* **Complete o seguinte**
1. Segundo o texto sobre a prisão de Cesare Battisti, qual é a única instância com autoridade para determinar se pode ser alterada a decisão tomada pelo presidente Lula em 2010?
2. Transcreva, do texto sobre a prisão de Cesare Battisti, o trecho que vai de "Do Blogue Náufrago" a "brasileira seja respeitada!".

___ Trecho selecionado ___

Do Blogue Náufrago da Utopia
Celso Lungaretti
A
aberrante prisão preventiva do escritor e refugiado político Cesare
Battisti inspira justificados temores de que se pretenda entregá-lo à
Itália numa manobra-relâmpago, sem que o caso seja submetido ao Supremo
Tribunal Federal, que é a única instância com autoridade para determinar
se pode ou não ser alterada a decisão tomada pelo presidente Lula em
2010 e referendada pelo próprio STF em 2011.
Todos
os defensores dos direitos humanos e cidadãos com espírito de Justiça,
avessos às pressões arrogantes de governos estrangeiros em assuntos que
nos cabe decidir soberanamente, têm de se mobilizar para que a Justiça
brasileira seja respeitada!
Vale
lembrar que, na década passada, o Supremo apenas autorizou a extradição
de Battisti, reconhecendo, contudo, que a última palavra cabia ao
presidente da República, condutor das relações internacionais do País.

___ Linhas de dados ___

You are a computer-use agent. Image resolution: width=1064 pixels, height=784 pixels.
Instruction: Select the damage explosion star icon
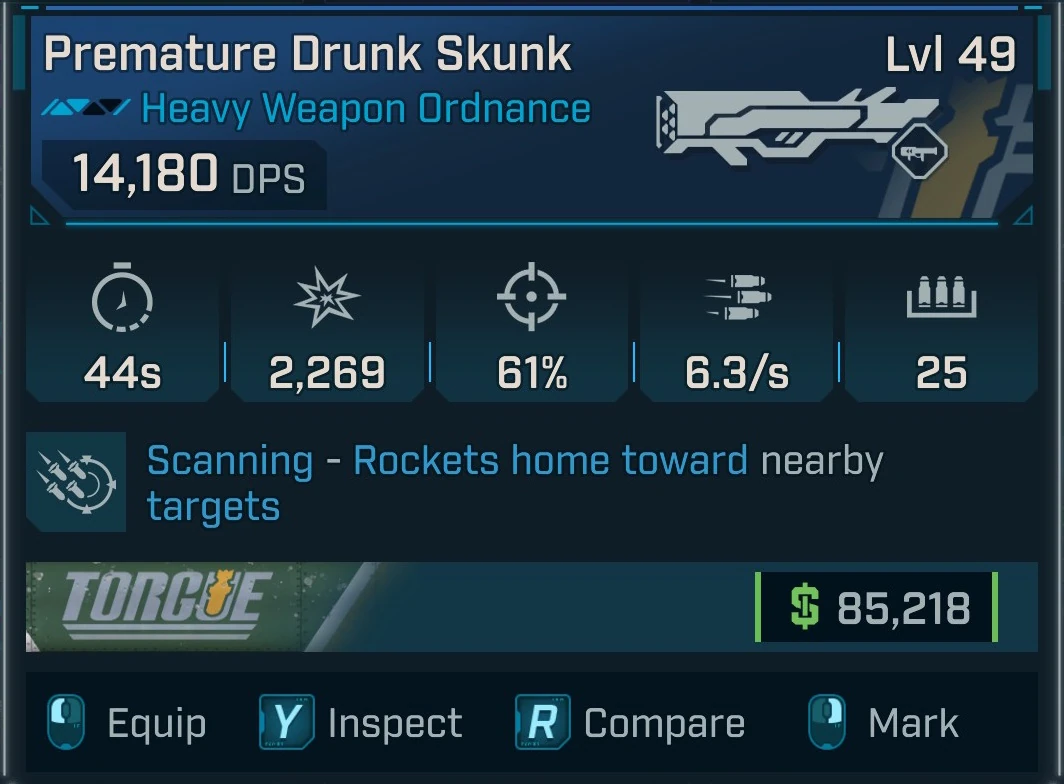coord(327,297)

___

* **Respostas às tarefas**
1. O Supremo Tribunal Federal.

2.
Do Blogue Náufrago da Utopia
Celso Lungaretti
A
aberrante prisão preventiva do escritor e refugiado político Cesare
Battisti inspira justificados temores de que se pretenda entregá-lo à
Itália numa manobra-relâmpago, sem que o caso seja submetido ao Supremo
Tribunal Federal, que é a única instância com autoridade para determinar
se pode ou não ser alterada a decisão tomada pelo presidente Lula em
2010 e referendada pelo próprio STF em 2011.
Todos
os defensores dos direitos humanos e cidadãos com espírito de Justiça,
avessos às pressões arrogantes de governos estrangeiros em assuntos que
nos cabe decidir soberanamente, têm de se mobilizar para que a Justiça
brasileira seja respeitada!